Why did Swarm City fail?

Swarm City didn’t fail because the idea was bad. The idea was actually smart. Decentralized peer-to-peer services? That’s still a valid goal. Companies like Uber and Airbnb still take huge cuts. People still hate being locked into platforms.

It failed because it ignored human behavior. People don’t want to manage private keys. They don’t want to pay gas fees to hire a plumber. They don’t want to wait for blockchain confirmations when they need their sink fixed today. Swarm City treated users like developers. It didn’t build for regular people.

It also had zero marketing. No influencers. No partnerships. No press coverage after the initial ICO hype. Meanwhile, competitors like OpenBazaar and BitClout came and went - but they at least tried to build user-friendly apps. Swarm City stayed stuck in its early prototype.

And then there was the market.
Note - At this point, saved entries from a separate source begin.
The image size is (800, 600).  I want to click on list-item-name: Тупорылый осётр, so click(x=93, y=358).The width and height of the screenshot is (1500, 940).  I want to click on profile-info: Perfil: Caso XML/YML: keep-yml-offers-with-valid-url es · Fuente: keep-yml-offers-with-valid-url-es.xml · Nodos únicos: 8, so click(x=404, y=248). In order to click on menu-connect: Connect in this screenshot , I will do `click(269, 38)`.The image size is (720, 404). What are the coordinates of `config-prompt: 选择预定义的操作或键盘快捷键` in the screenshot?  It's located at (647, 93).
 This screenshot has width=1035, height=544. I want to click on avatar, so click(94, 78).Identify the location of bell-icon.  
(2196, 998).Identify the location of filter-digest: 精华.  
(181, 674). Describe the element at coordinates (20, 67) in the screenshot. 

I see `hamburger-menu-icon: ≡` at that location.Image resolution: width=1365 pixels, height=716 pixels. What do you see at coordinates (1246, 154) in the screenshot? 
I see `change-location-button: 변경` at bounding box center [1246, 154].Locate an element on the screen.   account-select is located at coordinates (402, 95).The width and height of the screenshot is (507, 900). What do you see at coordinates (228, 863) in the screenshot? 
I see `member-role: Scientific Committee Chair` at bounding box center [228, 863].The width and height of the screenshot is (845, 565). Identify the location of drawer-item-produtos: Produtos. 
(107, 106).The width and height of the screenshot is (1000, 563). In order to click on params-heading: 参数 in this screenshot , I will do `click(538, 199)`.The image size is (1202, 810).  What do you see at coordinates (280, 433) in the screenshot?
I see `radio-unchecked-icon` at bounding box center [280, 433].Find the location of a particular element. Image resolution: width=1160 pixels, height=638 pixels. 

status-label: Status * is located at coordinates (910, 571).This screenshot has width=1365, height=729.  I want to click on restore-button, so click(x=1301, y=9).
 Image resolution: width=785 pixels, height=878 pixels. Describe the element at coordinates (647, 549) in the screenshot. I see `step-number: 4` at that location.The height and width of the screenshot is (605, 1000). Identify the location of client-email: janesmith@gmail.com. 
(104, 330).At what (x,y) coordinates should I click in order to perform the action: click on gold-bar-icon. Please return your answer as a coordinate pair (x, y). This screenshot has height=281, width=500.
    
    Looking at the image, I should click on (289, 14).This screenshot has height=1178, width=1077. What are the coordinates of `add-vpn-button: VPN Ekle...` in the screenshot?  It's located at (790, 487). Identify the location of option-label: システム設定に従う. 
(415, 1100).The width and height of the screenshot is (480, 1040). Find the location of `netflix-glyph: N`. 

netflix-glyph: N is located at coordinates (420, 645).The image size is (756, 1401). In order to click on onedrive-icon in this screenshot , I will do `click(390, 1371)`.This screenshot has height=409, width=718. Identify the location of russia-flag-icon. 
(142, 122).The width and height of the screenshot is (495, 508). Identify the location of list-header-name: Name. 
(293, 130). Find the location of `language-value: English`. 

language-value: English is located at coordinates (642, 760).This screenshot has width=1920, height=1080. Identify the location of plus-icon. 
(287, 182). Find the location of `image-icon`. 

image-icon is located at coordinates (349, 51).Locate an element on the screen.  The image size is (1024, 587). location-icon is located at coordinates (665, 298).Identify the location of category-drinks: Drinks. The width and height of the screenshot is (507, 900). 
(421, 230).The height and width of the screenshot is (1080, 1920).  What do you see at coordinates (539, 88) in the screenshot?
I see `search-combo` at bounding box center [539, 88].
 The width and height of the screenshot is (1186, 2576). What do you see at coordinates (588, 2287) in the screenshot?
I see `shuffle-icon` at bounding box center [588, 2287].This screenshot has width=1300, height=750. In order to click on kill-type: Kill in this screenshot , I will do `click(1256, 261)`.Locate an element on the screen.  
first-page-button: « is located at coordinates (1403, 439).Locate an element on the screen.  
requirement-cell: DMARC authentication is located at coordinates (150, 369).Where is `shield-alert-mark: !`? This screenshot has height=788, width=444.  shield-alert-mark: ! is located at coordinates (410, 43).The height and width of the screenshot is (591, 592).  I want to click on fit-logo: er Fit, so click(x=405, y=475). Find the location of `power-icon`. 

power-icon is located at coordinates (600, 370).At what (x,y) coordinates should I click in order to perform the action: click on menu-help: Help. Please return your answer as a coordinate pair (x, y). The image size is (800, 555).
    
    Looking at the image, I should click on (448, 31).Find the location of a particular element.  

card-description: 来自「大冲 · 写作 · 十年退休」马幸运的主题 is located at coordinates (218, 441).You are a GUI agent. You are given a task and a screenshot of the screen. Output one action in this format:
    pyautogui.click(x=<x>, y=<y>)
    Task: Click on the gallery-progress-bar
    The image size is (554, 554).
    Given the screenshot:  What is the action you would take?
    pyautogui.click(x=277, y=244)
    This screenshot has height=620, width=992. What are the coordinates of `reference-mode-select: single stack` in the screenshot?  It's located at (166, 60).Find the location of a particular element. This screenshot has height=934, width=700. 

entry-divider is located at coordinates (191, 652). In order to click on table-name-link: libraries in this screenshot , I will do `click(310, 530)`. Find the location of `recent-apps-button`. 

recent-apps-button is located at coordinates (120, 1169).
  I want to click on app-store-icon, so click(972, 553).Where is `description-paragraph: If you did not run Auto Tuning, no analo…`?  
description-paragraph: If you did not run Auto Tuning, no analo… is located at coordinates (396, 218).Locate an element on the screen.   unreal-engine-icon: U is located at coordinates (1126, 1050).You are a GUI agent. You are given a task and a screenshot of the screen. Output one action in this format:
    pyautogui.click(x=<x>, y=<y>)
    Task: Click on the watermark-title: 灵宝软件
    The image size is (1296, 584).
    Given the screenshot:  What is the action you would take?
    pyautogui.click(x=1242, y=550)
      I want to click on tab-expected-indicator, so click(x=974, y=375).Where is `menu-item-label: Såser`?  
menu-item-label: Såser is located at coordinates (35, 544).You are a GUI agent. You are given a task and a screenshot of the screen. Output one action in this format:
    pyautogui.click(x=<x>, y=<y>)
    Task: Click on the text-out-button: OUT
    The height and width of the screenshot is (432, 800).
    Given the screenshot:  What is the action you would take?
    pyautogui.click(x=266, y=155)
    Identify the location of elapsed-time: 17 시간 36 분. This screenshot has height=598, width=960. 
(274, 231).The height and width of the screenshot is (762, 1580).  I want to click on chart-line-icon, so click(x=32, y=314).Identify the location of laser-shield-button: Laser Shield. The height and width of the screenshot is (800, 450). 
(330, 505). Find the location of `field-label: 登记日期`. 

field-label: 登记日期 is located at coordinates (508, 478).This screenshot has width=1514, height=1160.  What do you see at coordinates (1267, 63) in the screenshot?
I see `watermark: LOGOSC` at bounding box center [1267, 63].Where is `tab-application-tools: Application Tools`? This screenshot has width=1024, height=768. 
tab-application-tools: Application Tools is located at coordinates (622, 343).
The 2017 crypto boom was a bubble. When it burst, projects without real utility or strong teams disappeared. Swarm City had neither. It was built on vision, not execution.

A lonely robot with SWT eyes sits on a crumbling monument, gazing at fading crypto constellations in the night sky.

Is there any chance of revival?

Technically, yes. The code is open source. Anyone could fork it, fix the UI, build a mobile app, and relaunch it. But no one has. The community is gone. The brand is toxic. Investors who lost money won’t touch it. Developers won’t waste time on a dead project.

Even if someone did revive it, they’d have to start from scratch. The token’s value is meaningless. The name is associated with failure. The blockchain records are there, but they’re just data - not a living network.

Swarm City’s legacy isn’t in its technology. It’s in its warning. It shows how easy it is to build something clever on Ethereum - and how hard it is to get people to actually use it.

What you should know today

If you’re thinking about buying SWT, don’t. There’s no upside. No liquidity. No future. It’s not an investment. It’s a relic.

If you’re researching it for historical reasons - fine. It’s a case study in crypto’s early days. A time when people believed blockchain could replace every middleman. And sometimes, they were right. But belief alone doesn’t build products. Real users do.

Swarm City is gone. Not because it was hacked. Not because it was a scam. But because it never became anything more than an idea on paper. And in crypto, that’s often enough to kill a project.

Is Swarm City (SWT) still being traded?

Swarm City (SWT) is no longer listed on major exchanges like Binance or Coinbase. It only trades on four tiny decentralized markets with almost no volume. The last recorded trade happened in May 2024. You can’t buy or sell it reliably. Most platforms show $0 trading volume.

Can I still use Swarm City to find services?

No. The Swarm City platform hasn’t had an update since 2019. The website is frozen. The mobile apps are gone. There are no active users offering or requesting services. The entire network is inactive. Even if you had SWT tokens, you couldn’t use them for anything.

Why did Swarm City’s price crash so hard?

Swarm City’s price peaked at $19.74 in March 2017, then collapsed because the platform never gained real users. People couldn’t easily use it. No one was offering services. The team stopped updating it. When the 2017 crypto bubble burst, projects without adoption vanished. SWT had none. Its value was based on hype, not utility.

Is Swarm City a scam?

No, Swarm City wasn’t a scam. It raised funds honestly through an ICO. The code was open source. The team never stole money. But it was a failed project. It had a good idea but no execution, no marketing, and no user growth. It’s a case of vision without execution - not fraud.

Can I recover my SWT tokens if I still have them?

You can still hold SWT tokens in your Ethereum wallet. But they have no value or use. You can’t spend them. You can’t sell them easily. You can’t convert them into anything useful. They’re digital artifacts now - like a VHS tape of a movie that no one watches anymore.